■ Assignment: Your answer should hold every line of the records below that contains the string "green".

***** Dataset entries

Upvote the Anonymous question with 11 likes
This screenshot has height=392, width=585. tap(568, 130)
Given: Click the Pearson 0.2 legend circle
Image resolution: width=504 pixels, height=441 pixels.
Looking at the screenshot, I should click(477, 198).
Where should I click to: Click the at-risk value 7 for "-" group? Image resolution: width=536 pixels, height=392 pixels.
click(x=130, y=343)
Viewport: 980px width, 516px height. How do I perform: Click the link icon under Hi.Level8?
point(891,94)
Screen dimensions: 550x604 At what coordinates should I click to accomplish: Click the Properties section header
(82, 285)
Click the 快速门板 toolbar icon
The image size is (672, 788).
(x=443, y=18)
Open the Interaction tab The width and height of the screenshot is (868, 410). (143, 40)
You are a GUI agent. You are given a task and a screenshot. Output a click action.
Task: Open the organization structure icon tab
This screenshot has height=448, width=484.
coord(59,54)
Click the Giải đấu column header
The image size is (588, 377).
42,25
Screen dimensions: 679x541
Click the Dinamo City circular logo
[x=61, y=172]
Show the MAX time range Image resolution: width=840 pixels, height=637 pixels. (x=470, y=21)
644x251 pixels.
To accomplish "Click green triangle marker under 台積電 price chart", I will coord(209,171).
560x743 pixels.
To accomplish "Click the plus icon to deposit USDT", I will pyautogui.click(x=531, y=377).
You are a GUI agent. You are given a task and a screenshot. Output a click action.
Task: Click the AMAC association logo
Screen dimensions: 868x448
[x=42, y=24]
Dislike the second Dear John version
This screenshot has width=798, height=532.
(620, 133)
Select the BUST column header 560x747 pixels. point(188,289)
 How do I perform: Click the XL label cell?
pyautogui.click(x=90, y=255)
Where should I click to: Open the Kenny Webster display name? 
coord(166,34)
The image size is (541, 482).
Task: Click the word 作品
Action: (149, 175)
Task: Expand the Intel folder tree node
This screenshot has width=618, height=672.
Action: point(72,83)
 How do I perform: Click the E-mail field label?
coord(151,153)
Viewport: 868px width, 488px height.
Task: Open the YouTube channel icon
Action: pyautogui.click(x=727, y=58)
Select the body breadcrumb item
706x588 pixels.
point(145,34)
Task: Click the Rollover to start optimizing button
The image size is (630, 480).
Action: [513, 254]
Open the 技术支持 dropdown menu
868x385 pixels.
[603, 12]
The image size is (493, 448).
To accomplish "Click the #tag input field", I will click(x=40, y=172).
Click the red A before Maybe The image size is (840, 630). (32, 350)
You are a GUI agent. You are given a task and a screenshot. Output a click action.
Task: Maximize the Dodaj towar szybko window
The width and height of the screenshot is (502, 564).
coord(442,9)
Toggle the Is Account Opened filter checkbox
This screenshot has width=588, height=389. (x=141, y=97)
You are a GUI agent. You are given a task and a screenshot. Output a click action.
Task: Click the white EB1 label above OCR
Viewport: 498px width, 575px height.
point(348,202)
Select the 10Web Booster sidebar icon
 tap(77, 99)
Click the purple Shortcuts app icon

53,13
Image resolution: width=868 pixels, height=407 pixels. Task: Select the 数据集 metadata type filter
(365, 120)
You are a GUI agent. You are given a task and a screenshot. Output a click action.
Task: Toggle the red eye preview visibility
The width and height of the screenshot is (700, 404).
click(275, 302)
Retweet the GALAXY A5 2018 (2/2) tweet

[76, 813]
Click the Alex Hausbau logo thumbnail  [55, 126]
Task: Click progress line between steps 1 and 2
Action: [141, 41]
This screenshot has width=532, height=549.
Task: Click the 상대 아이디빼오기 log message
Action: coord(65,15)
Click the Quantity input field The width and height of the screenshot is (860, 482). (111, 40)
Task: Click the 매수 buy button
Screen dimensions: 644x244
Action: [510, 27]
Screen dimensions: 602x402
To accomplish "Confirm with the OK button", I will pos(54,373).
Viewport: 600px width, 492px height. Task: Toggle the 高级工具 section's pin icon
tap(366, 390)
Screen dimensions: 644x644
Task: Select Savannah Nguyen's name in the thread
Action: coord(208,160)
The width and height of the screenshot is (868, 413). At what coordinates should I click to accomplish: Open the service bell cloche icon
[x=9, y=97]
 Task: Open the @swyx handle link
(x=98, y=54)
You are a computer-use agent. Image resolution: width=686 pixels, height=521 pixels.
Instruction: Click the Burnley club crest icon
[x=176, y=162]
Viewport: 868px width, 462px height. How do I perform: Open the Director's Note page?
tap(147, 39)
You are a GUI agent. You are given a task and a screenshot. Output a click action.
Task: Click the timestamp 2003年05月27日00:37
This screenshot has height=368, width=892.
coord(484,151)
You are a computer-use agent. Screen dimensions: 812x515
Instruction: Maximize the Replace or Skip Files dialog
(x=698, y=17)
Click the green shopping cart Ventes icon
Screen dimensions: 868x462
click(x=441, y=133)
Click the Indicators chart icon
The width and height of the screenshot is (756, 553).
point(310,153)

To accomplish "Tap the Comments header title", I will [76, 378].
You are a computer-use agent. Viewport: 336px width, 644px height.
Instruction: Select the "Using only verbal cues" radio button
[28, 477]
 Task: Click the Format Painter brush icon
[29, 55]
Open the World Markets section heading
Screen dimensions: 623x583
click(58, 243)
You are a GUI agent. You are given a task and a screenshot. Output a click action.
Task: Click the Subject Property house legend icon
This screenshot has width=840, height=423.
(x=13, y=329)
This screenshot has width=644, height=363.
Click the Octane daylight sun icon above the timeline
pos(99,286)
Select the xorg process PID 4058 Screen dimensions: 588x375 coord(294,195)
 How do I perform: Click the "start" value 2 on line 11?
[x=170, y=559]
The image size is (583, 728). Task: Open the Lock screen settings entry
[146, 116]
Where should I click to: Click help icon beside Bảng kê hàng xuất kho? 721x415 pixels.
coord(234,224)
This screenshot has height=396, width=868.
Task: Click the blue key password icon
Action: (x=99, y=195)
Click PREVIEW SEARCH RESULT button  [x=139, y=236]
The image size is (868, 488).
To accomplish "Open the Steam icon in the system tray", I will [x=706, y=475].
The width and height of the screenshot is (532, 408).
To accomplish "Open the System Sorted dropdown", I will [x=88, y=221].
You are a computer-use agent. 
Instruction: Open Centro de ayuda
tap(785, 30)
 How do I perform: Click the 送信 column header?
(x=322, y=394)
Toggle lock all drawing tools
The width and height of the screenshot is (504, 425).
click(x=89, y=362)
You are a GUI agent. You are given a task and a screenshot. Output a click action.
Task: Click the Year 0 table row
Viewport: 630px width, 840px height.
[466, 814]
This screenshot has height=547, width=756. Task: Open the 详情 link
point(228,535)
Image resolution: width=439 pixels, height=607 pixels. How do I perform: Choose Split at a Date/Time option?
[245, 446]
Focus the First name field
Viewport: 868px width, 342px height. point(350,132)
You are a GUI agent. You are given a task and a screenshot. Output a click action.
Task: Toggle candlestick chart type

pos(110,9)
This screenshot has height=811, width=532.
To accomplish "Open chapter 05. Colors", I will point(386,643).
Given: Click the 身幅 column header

**********

■ Completed exercise:
To accomplish "Click green triangle marker under 台積電 price chart", I will coord(209,171).
Click the green shopping cart Ventes icon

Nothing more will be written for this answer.